They Wasted a Perfectly Good Plot in this series.
  • Episode 1 of Season 3 shows signs of hostility between the new allied planets and the Blade of Marmora due to racism against the Galra. This plot thread is all but forgotten once Lotor shows up.
  • Some fans who don't view Lotor as a Jerkass Woobie felt that it should have been Acxa, Zethrid and Ezor who prevented the destruction of Naxzela and saved Keith from his kamikaze attempt in the Season 4 finale instead, given that they turned against Lotor after realising that he went too far on his plans to gain more Quintessence and how shocked and sad they were after he killed Narti in the antepenultimate episode of the season.

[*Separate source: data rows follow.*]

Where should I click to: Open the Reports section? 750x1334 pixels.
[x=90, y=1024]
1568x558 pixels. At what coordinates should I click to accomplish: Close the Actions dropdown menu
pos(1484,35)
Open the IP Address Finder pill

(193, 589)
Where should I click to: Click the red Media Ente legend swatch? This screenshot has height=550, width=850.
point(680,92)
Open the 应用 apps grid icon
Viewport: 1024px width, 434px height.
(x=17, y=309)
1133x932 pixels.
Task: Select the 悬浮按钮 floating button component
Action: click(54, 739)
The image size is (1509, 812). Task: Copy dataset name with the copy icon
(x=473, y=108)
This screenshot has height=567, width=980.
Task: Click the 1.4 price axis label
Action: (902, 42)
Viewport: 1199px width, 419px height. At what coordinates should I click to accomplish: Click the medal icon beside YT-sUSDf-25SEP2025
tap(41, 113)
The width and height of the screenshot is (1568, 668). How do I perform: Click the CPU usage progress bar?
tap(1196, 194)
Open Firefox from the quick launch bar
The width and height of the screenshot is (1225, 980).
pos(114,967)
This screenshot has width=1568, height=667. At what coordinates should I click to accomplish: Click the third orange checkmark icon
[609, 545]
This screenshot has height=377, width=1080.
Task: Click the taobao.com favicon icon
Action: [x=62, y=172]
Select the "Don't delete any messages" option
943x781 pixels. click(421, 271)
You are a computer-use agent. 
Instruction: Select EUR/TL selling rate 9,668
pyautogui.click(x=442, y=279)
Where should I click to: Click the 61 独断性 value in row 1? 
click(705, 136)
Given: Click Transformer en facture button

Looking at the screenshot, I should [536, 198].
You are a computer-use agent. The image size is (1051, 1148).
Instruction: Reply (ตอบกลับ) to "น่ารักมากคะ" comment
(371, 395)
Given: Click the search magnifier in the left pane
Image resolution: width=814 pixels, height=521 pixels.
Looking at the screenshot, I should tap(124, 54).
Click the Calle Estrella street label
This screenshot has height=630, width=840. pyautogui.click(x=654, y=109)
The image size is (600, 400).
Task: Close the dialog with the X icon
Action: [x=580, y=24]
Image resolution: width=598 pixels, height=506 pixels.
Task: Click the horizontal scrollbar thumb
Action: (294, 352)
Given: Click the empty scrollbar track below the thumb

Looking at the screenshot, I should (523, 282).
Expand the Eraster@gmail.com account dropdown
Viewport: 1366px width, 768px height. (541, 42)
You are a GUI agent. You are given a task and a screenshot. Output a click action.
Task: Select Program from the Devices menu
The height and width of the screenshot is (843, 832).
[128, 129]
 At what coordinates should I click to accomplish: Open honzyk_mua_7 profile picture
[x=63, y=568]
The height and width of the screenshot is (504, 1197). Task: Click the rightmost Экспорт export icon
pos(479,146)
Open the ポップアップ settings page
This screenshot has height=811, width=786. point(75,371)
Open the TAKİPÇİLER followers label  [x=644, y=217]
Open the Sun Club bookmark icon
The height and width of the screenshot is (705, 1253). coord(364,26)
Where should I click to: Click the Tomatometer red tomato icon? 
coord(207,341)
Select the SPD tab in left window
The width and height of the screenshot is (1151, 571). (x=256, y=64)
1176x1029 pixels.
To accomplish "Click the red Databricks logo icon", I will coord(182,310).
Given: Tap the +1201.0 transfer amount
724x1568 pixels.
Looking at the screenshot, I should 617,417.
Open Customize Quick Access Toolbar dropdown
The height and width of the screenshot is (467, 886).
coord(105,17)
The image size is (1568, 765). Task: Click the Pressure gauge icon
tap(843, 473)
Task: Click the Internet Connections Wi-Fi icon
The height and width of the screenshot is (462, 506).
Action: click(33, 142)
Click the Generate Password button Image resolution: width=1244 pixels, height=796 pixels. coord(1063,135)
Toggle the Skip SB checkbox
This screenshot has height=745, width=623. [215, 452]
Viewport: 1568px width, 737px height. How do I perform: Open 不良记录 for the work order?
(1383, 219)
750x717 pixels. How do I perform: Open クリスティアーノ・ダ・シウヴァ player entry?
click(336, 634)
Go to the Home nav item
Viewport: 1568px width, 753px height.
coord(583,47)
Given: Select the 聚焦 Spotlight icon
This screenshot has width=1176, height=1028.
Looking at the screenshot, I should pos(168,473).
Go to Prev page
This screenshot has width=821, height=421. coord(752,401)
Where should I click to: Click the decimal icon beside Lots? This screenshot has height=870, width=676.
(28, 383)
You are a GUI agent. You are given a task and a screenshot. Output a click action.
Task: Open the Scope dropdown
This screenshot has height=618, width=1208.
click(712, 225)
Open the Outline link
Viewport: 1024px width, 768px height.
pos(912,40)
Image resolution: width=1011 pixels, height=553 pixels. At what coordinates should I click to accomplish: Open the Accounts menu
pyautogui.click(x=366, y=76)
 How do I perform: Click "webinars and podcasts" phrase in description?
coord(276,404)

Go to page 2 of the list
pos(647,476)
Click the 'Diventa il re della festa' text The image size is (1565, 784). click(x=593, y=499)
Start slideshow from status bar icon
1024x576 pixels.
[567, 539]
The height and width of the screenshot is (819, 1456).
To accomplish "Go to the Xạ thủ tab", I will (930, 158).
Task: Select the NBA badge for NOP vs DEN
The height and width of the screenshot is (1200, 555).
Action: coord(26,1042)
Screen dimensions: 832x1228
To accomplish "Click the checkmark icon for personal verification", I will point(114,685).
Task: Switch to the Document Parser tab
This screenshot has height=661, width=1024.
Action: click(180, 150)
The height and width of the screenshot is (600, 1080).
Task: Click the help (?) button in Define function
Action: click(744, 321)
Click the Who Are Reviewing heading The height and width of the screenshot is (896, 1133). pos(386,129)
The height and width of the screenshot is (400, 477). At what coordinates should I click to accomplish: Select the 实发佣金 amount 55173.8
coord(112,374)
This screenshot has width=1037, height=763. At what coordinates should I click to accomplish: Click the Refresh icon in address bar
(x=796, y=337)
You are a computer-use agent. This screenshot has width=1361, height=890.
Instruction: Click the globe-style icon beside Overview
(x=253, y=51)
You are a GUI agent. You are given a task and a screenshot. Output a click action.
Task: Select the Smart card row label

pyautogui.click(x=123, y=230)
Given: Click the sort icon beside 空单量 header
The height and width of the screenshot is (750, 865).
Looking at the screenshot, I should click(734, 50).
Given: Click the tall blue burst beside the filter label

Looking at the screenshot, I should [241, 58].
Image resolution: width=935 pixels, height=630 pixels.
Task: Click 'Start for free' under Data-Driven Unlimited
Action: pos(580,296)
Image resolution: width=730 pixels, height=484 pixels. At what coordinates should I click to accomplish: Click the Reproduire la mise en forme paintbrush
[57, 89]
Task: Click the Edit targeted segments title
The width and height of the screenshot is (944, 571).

  • Keith temporarily leaving to join the Blade of Marmora. The fact it occurs only an episode into Season 4 with little build up is considered a waste, but the fact Keith was Put on a Bus also doesn't help. Instead of seeing Keith's training or his pursuit of Lotor or even him coping with the issues that made him leave the team, he only really appears at the beginning and ending of the season.
  • On a related note, Keith's leadership arc in Season 3 becomes a "Shaggy Dog" Story after Shiro regains his partnership with Black. What was set up to be a struggle for Keith to step up to the plate and work on his relationship with the others becomes an exercise in angst after he starts abandoning the team for the Blade and ultimately quits Voltron. Luckily, in Season 6, Keith returns and gets to finish his leadership arc. Nevertheless, some fans still feel this trope applies as all of Keith's character development was achieved offscreen in the span of a brief timeskip montage.
  • Many fans felt that Lotor actually being Good All Along would've made a better storyline for the show than him being Evil All Along, given that the character was on course on being more heroic than his original Voltron and GoLion counterparts before said reveal, not to mention fans were left disappointed that he never got to tell his side of the story about the harvesting as he was flipped out by Allura after Romelle told her story about it to the team.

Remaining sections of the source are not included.